The School of Government also lists a number of "process considerations" that need to be taken into account in the CHSA. Some of these include: 

• Public hearing: If the board of county commissioners plans to serve as the governing 
board for the new CHSA, it must hold a public hearing. The law requires "30 days' 
notice of said public hearing given in a newspaper having general circulation in said 
county." GS 153A-77(a). The hearing requirement is triggered by the board of 
commissioners assuming the powers and duties of another board – which could be a local 
board of health, a county board of social services, or a consolidated human services 
board. 

• State Personnel Act: As a general rule, employees of county departments of social 
services and local health departments are county employees but are subject to the State 
Personnel Act (SPA). When a county creates a new consolidated human services agency 
by electing either Option Two or Option Three, the employees of the new agency are 
removed from SPA coverage and placed under county personnel policies, unless the 
BoCC affirmatively elects to keep them under the SPA. If the employees are not kept under the SPA, the county personnel policies must comply with the federal merit 
personnel standards. (5 CFR Subpart F). Therefore, prior to taking an action that removes 
employees from the SPA, a county should conduct a careful review of its policies and 
make any changes that are necessary to comply with those standards. 
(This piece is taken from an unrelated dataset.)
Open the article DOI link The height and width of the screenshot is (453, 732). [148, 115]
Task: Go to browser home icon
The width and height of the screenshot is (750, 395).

• Advisory committees: If a BoCC decides to assume the powers and duties of either a 
local board of health or a consolidated human services board, it must appoint an advisory 
committee for public health. The committee membership must, at a minimum, meet the 
requirements for a county board of health found in G.S. 130A-35. It may include more 
members – for example, if a CHSA will include DSS, this advisory committee could have 
a broader scope and include people with social services expertise or interests. The BoCC 
also has the option of appointing a separate advisory committee for social services or 
other issues, but that is not required by law (see G.S. 153A-77(a)). The law does not 
specify whether the public health advisory committee needs to be appointed before the 
BoCC assumes the powers and duties of the local board of health or consolidated human 
services board. 

• Agency leadership: If a BoCC is considering establishing a new CHSA, the county 
manager will have the authority to appoint the agency director but may do so only with 
the advice and consent of the governing board (which is the consolidated human services 
board under Option Two or the BoCC under Option Three). Because of the advice and 
consent requirement, there is a logical sequence that should be followed for appointing 
the director: 
1. Establish the CHSA. 
2. Either appoint a consolidated human services board or have the BoCC assume the 
powers and duties of the agency governing board. 
3. The county manager identifies a candidate for consolidated human services 
director and seeks the advice and consent of the agency governing board. 
4. If the agency governing board consents to the appointment, the county manager 
appoints the consolidated human services director. 

Commissioner Eugene James who also sits on the DSS board is in favor of more oversight. “I believe it would help because it will make this board realize what is needed for the social services workers,” James said.

While some disagree, “I don't think the system is broken,” others have their reservations about a change.

“If you have control and appointing authority....we may have to put more county money in it,” Commissioner Tom Johnson said.

The board decided not to take any action on Monday. At this time they are requesting more information, but are urged to make a decision soon since they could have the power of selecting a new director.